Why Is Route 66 Famous?
Route 66 is famous for several reasons:
1. As one of the original highways built in the United States, it ran from Chicago to Los Angeles, connecting many rural, local, and state roads in the process. It allowed for the transportation of goods, and people, from the Midwest to the Western United States.
2. Route 66 has been depicted multiple times in popular culture, most famously in the jazz song “Route 66” by Bobby Troup. (Fun fact: Bobby Troup later went on to star as Dr. Joe Early in the hit 1970s television show, Emergency!.)
3. While Route 66 was decertified as a federal highway, it still sees a lot of traffic. Preservation societies have been formed to inform the public of Route 66’s historical importance and to promote its attractions.
Things to See on Route 66
For many travelers, particularly truck drivers, one of the best aspects of traveling Route 66 is the scenery. Once you get into the southwest, you’ll have a chance to enjoy our country’s magnificent desserts.
If you opt to begin your trip in Chicago, do seek out one of the historic Route 66 signs in the downtown area. Combine a visit to The Art Institute with a sign photo op: You can find a “Begin Route 66 Sign” at 99 E. Adams Street, which is right across from the museum.
Other attractions include:
The Painted Desert: The Painted Desert of Indian Wells, Arizona, is a magnificent sight. The area’s rocks are beautifully colored in a range of hues. Try to schedule your visit during sunset for a special treat as sky and land transform to create a dazzling display.
The Gateway Arch: Located in St. Louis, Missouri, the “Arch” is perhaps the Midwest’s most notable landmark. St.
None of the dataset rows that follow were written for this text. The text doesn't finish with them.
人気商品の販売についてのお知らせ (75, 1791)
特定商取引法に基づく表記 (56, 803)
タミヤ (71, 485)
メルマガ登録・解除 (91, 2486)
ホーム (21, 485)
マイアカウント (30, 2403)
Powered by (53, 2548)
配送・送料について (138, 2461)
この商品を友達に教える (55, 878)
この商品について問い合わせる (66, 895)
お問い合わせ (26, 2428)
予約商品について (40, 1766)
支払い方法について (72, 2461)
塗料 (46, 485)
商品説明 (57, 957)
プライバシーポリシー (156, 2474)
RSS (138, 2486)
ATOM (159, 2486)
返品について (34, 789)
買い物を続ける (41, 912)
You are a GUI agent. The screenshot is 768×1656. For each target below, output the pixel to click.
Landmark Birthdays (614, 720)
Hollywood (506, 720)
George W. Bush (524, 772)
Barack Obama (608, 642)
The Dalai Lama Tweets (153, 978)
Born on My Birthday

Louis is a great city in its own right, and, if you aren’t afraid of heights, it is possible to take a ride to the top of the Arch.
Weatherford Wind Energy Center: The second-largest wind energy farm in Oklahoma is in the town of Weatherford. Across from city hall is an informational display that includes a blade from a wind turbine
Cadillac Ranch — Amarillo, Texas: This public art project consists of 15 Cadillacs that are half buried in the ground. Visitors are allowed to contribute to the project by spray painting the cars with their own tags, graffiti, or artwork (however you define it).
Las Vegas, Nevada: What more can we say? Check out the attractions all along the strip or go old-school and visit the Fremont Street Experience downtown which includes free light shows and live concerts.
Mojave National Preserve: As you enter California, stop to enjoy this incredible natural attraction that features dunes, Joshua Trees, and the Mitchell Caverns.